## GIVEN DATA
----------------
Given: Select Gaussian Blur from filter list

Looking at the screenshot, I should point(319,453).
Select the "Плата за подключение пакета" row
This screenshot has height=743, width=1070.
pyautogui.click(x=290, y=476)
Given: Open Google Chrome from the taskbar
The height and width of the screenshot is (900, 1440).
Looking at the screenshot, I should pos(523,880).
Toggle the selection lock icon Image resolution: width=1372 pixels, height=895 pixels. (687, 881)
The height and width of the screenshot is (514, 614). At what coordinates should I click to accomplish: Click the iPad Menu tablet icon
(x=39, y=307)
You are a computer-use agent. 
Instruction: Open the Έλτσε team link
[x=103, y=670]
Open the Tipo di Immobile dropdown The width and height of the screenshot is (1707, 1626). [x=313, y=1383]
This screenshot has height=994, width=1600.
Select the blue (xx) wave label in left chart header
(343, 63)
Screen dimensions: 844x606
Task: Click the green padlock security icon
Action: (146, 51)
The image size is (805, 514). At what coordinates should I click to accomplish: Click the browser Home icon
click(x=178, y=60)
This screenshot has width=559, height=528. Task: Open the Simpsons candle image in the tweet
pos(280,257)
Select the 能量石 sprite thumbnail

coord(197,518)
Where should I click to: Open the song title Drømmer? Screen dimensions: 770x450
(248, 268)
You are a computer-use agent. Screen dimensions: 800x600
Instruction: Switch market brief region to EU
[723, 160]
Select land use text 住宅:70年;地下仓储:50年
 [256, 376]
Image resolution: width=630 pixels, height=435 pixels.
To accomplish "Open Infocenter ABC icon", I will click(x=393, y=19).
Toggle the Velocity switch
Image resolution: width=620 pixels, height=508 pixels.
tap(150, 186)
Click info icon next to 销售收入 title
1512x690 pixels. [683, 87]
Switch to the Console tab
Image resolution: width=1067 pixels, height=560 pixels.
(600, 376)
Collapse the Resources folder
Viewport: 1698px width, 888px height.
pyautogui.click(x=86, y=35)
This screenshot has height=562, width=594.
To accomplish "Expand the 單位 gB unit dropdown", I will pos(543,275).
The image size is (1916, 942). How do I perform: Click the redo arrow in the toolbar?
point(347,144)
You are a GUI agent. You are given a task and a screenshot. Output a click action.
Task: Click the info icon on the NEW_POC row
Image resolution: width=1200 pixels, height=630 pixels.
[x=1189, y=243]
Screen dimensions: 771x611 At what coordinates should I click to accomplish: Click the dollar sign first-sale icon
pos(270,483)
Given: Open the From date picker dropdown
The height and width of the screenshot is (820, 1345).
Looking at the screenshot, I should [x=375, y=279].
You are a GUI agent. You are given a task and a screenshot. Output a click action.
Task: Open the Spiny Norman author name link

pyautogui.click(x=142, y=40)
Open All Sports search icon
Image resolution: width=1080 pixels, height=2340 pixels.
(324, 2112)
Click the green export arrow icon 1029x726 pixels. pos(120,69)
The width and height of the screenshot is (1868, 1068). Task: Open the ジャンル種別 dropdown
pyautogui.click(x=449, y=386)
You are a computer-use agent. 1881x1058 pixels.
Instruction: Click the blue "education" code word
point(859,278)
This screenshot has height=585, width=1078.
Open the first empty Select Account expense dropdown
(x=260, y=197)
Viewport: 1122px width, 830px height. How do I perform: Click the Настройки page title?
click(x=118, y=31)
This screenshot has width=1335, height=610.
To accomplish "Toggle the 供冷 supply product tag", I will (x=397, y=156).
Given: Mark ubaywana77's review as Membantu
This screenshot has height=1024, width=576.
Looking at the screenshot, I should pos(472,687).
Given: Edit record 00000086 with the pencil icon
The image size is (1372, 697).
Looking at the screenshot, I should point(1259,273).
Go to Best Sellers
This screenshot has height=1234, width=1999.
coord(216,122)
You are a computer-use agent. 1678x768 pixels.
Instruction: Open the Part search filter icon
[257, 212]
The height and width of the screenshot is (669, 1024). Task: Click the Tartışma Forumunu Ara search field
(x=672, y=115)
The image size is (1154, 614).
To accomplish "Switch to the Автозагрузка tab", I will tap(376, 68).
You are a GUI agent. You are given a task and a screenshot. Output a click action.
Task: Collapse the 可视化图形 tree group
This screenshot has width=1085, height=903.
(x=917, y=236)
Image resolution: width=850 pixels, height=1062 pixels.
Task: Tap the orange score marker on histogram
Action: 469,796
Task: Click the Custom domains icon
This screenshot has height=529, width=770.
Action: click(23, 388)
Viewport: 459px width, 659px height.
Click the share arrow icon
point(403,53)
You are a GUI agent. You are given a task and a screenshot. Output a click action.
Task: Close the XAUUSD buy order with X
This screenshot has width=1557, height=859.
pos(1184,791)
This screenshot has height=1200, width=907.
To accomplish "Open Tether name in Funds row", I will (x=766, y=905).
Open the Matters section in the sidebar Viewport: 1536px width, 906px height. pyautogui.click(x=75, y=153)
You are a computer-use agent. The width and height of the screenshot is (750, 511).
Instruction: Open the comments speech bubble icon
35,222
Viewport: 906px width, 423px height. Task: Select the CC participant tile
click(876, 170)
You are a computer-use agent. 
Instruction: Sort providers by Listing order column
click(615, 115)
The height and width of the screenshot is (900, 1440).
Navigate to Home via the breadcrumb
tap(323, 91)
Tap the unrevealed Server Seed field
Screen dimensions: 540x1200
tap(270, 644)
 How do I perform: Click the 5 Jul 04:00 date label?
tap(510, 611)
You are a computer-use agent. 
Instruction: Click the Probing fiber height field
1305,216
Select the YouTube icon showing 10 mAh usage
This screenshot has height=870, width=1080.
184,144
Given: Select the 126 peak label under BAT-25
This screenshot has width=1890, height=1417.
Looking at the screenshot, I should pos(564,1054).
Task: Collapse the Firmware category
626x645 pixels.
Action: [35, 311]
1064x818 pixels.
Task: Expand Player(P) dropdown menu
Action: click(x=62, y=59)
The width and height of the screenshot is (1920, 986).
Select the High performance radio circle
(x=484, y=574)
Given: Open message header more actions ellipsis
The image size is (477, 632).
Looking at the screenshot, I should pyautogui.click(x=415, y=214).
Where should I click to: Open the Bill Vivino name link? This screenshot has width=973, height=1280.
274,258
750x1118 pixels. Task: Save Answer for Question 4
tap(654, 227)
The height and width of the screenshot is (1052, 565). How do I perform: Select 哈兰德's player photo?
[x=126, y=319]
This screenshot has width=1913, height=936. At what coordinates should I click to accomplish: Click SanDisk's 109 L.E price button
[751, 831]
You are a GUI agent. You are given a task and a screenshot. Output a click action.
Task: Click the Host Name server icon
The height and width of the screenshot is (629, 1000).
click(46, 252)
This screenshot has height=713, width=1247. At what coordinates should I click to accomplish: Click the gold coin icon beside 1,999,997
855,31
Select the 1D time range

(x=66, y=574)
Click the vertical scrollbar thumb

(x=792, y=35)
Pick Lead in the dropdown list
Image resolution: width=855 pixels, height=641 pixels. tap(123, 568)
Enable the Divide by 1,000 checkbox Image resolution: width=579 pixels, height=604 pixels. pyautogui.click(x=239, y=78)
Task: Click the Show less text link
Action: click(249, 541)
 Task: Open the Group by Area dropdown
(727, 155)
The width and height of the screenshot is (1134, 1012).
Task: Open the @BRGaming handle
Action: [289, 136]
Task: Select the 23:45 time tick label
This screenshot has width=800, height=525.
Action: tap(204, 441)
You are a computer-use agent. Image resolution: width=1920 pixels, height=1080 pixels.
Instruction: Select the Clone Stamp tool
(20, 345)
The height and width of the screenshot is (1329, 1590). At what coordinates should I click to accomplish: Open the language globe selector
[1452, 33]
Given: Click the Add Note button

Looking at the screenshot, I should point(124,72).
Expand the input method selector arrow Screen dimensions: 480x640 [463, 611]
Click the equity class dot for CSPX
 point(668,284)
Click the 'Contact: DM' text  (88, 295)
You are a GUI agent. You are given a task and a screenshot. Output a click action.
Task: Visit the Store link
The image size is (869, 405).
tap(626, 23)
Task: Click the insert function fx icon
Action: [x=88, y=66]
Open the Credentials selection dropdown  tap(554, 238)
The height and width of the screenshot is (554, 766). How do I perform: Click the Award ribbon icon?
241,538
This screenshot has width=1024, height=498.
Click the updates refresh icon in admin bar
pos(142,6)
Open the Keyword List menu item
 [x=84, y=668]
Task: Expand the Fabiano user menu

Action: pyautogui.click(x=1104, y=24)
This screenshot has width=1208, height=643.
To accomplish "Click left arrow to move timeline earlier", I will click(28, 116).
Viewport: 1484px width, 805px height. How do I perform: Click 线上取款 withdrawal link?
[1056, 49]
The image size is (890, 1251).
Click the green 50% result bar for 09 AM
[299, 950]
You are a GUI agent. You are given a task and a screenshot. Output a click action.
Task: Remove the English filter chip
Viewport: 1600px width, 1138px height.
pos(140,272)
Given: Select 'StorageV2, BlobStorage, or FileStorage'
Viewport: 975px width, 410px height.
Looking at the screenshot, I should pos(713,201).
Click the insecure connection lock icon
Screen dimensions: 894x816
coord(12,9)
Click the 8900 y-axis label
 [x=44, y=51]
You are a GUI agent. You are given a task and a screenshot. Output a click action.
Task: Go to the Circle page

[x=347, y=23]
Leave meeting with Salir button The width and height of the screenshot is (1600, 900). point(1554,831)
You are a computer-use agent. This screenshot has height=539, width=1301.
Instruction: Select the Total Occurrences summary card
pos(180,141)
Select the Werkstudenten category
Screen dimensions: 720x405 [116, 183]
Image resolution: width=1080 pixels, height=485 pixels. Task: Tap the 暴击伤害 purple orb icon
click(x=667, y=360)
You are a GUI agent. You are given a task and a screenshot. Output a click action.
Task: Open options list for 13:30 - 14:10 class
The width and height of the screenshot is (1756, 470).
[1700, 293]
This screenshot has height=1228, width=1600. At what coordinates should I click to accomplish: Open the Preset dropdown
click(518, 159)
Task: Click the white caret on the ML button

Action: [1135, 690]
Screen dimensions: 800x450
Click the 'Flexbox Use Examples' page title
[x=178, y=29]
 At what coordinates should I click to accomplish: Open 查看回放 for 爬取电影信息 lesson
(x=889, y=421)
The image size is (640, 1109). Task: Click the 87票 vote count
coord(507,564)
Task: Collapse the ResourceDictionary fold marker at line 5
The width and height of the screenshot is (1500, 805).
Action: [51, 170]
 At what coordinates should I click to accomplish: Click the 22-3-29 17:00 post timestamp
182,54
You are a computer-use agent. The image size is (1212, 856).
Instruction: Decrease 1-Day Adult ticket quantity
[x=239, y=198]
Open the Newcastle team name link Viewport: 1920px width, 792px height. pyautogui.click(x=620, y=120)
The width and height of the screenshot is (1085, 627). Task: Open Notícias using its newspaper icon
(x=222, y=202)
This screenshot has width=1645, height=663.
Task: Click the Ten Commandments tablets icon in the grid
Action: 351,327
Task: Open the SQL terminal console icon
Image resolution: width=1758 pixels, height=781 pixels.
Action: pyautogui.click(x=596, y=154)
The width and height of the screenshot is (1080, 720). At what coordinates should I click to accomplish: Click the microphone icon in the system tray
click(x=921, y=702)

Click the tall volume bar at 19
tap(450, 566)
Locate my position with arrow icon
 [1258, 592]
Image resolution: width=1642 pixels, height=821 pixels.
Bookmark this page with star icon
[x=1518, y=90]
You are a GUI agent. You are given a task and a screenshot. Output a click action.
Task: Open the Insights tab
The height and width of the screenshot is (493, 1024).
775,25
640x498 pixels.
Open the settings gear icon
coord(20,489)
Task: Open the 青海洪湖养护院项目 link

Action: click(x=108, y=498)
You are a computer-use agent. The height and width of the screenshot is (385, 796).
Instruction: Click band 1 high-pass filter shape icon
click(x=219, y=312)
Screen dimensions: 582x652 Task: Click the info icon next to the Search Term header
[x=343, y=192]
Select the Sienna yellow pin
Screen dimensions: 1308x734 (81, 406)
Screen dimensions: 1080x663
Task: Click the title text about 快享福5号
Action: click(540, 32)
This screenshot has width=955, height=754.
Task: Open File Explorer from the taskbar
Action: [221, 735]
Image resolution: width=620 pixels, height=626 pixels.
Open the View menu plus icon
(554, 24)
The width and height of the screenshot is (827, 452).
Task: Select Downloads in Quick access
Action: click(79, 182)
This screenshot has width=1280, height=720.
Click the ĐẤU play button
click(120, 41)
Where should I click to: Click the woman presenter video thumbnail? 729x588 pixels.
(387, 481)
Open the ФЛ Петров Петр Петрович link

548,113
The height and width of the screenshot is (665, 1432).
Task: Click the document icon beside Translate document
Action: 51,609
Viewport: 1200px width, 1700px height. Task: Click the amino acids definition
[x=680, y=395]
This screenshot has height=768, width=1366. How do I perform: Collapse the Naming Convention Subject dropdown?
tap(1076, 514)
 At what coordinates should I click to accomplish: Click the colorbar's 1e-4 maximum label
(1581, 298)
----------------
## WHAT YOU ARE ASKED TO DO
Output exactly the lines of the material above from the one containing "Viewport: 1484px width, 805px" up to and including the one containing "Open the Newcastle".

## SOLUTION FOR THIS EXERCISE
Viewport: 1484px width, 805px height. How do I perform: Click 线上取款 withdrawal link?
[1056, 49]
The image size is (890, 1251).
Click the green 50% result bar for 09 AM
[299, 950]
You are a GUI agent. You are given a task and a screenshot. Output a click action.
Task: Remove the English filter chip
Viewport: 1600px width, 1138px height.
pos(140,272)
Given: Select 'StorageV2, BlobStorage, or FileStorage'
Viewport: 975px width, 410px height.
Looking at the screenshot, I should pos(713,201).
Click the insecure connection lock icon
Screen dimensions: 894x816
coord(12,9)
Click the 8900 y-axis label
 [x=44, y=51]
You are a GUI agent. You are given a task and a screenshot. Output a click action.
Task: Go to the Circle page

[x=347, y=23]
Leave meeting with Salir button The width and height of the screenshot is (1600, 900). point(1554,831)
You are a computer-use agent. This screenshot has height=539, width=1301.
Instruction: Select the Total Occurrences summary card
pos(180,141)
Select the Werkstudenten category
Screen dimensions: 720x405 [116, 183]
Image resolution: width=1080 pixels, height=485 pixels. Task: Tap the 暴击伤害 purple orb icon
click(x=667, y=360)
You are a GUI agent. You are given a task and a screenshot. Output a click action.
Task: Open options list for 13:30 - 14:10 class
The width and height of the screenshot is (1756, 470).
[1700, 293]
This screenshot has height=1228, width=1600. At what coordinates should I click to accomplish: Open the Preset dropdown
click(518, 159)
Task: Click the white caret on the ML button

Action: [1135, 690]
Screen dimensions: 800x450
Click the 'Flexbox Use Examples' page title
[x=178, y=29]
 At what coordinates should I click to accomplish: Open 查看回放 for 爬取电影信息 lesson
(x=889, y=421)
The image size is (640, 1109). Task: Click the 87票 vote count
coord(507,564)
Task: Collapse the ResourceDictionary fold marker at line 5
The width and height of the screenshot is (1500, 805).
Action: [51, 170]
 At what coordinates should I click to accomplish: Click the 22-3-29 17:00 post timestamp
182,54
You are a computer-use agent. The image size is (1212, 856).
Instruction: Decrease 1-Day Adult ticket quantity
[x=239, y=198]
Open the Newcastle team name link Viewport: 1920px width, 792px height. pyautogui.click(x=620, y=120)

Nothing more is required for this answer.